Published 09/10/2016

Ukip MEP Mike Hookem issued a photo of his hands, which he says display no bruises, cuts, or grazes
Ukip MEP Mike Hookem issued a photo of his hands, which he says display no bruises, cuts, or grazes

Steven Woolfe has been discharged from hospital after an altercation with a fellow Ukip MEP.

The North West England representative has claimed his colleague Mike Hookem "came at him" in a scuffle outside a meeting in Strasbourg.

Mr Woolfe was taken to hospital with a suspected head injury after suffering from seizures and collapsing later that day.

A party spokesman said: "Steven Woolfe has today been discharged from hospital in Strasbourg. He is focused on continuing his recovery and will not be making any further statements today."

Mr Hookem has denied punching Mr Woolfe and posted a photograph of his hands on Twitter.

The move came after Mr Woolfe issued a statement saying medical examinations suggested the bruising on his face was caused by more than just a fall or seizure.

An internal Ukip probe is to investigate the incident, with some senior figures saying it should bar leadership front-runner Mr Woolfe from continuing in the race to head the party.

With question marks being raised over whether Mr Woolfe can continue to seek the party leadership, fellow MEP Bill Etheridge said he can "no longer" support his campaign, and will now run himself.

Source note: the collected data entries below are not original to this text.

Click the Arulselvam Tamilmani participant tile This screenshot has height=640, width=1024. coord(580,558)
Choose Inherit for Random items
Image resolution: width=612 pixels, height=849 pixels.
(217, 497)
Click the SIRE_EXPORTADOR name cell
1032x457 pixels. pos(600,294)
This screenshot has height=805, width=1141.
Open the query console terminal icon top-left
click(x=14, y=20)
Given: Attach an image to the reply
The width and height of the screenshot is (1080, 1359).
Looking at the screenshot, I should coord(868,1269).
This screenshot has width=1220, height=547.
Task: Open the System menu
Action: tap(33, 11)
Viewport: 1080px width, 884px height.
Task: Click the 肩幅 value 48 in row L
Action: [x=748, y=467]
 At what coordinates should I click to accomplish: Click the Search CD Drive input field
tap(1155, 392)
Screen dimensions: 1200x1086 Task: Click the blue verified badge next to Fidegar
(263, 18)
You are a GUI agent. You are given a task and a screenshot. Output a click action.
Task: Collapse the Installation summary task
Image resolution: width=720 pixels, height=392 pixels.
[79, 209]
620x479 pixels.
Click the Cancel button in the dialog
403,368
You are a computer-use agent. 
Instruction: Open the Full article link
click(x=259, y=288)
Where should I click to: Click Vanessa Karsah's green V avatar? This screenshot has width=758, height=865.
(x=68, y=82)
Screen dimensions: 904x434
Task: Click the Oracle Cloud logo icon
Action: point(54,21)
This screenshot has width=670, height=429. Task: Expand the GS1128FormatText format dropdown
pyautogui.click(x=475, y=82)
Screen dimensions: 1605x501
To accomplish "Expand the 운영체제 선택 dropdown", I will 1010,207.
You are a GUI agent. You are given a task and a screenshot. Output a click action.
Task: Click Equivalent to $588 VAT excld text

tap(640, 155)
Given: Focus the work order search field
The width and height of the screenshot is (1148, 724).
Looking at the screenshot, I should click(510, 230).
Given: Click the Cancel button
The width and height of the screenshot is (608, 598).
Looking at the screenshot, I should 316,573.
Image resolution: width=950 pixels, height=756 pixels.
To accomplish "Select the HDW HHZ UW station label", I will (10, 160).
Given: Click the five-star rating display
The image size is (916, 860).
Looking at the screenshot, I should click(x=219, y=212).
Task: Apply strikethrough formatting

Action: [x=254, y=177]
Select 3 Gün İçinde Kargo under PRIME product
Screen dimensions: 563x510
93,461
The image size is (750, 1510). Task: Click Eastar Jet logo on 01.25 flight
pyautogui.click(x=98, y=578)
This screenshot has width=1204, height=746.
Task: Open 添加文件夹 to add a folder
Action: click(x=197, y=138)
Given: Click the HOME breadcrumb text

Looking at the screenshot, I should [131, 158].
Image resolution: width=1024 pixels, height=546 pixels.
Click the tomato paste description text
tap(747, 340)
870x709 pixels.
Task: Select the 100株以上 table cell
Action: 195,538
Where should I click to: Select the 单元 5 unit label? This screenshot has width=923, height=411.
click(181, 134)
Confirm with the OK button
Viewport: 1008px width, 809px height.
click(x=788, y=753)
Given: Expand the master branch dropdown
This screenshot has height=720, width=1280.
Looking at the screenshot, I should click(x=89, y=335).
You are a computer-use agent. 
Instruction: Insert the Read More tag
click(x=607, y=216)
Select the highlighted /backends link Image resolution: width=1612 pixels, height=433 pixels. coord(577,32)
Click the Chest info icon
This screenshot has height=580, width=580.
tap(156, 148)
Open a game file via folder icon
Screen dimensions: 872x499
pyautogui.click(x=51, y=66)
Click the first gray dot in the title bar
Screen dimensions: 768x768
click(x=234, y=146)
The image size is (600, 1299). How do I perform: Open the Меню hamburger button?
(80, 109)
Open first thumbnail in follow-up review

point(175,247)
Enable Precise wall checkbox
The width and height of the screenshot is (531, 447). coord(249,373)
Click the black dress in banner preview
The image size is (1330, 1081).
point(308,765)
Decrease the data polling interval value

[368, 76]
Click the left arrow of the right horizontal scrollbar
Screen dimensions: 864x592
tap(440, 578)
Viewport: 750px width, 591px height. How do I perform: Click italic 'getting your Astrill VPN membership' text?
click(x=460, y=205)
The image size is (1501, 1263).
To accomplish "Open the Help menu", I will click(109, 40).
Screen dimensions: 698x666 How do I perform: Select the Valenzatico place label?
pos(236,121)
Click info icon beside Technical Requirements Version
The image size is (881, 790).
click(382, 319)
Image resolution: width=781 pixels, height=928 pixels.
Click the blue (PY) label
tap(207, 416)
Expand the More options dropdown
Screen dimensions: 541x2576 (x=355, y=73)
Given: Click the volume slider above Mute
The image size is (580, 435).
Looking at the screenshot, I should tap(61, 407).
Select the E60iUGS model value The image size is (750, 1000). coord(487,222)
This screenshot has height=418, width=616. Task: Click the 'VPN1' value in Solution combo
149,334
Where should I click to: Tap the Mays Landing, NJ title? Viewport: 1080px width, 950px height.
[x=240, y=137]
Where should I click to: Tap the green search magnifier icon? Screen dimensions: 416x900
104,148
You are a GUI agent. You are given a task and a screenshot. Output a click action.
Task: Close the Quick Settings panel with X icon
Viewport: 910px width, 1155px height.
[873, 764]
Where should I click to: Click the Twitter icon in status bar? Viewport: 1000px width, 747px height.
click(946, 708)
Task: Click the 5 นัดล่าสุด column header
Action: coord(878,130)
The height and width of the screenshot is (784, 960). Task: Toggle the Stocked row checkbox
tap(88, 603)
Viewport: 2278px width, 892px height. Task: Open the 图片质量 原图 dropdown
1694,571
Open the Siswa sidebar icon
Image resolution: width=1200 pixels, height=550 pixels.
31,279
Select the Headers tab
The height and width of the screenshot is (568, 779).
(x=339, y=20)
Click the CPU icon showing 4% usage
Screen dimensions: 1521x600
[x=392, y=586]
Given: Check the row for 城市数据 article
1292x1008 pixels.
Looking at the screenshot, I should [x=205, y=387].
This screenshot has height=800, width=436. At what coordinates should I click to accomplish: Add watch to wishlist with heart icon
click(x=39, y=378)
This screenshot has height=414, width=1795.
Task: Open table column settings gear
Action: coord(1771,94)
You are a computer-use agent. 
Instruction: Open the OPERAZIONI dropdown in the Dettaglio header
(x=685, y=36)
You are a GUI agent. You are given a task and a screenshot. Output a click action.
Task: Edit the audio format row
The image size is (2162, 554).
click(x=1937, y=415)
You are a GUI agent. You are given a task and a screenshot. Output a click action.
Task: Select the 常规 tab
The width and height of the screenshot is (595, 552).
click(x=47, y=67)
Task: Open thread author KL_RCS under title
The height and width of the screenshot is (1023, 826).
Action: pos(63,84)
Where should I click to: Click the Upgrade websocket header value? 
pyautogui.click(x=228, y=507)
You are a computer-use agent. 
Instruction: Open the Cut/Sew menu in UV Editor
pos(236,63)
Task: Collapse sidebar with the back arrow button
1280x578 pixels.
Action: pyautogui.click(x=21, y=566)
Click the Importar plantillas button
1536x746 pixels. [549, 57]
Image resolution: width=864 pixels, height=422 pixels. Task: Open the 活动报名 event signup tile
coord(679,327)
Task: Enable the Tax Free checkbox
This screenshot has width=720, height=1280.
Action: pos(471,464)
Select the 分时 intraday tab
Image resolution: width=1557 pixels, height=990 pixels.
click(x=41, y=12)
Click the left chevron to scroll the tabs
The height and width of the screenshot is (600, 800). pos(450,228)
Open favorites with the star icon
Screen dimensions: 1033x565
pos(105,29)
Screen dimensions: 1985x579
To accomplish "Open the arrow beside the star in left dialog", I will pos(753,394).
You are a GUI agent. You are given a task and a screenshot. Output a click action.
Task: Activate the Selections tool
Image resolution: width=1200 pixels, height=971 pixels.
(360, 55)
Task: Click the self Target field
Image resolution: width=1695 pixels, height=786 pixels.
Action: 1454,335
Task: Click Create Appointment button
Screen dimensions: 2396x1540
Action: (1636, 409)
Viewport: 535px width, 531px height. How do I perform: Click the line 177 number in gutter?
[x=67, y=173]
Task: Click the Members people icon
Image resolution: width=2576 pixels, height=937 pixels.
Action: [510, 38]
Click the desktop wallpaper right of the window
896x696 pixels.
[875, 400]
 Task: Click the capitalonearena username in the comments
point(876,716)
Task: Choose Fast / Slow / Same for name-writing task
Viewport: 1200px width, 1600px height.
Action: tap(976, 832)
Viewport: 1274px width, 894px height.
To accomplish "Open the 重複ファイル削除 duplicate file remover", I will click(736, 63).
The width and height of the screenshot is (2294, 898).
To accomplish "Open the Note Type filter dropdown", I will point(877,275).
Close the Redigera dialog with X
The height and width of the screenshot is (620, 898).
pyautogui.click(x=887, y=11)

Mr Etheridge told BBC's Sunday Politics: "Up until this happened, I was seriously considering rolling in with a unity candidate to try and make sure that we didn't have people that had been negative towards the party and towards Nigel taking over.

"Now, I don't see that I can support Steven and yes, I will be standing."

Mr Etheridge called last week's clash between Mr Woolfe and Mr Hookem "unseemly nonsense" and said he did not see any punches thrown.

He was the first person to see the two men after their altercation, but Mr Etheridge acknowledged punches could have been thrown before he arrived on the scene.

Mr Etheridge also said it was Mr Woolfe who had suggested he and Mr Hookem take their argument outside, which Mr Etheridge said raised questions about Mr Woolfe's temperament.

"It says something about his temperament and what I will say is that it wasn't a heated argument at the start," said Mr Etheridge.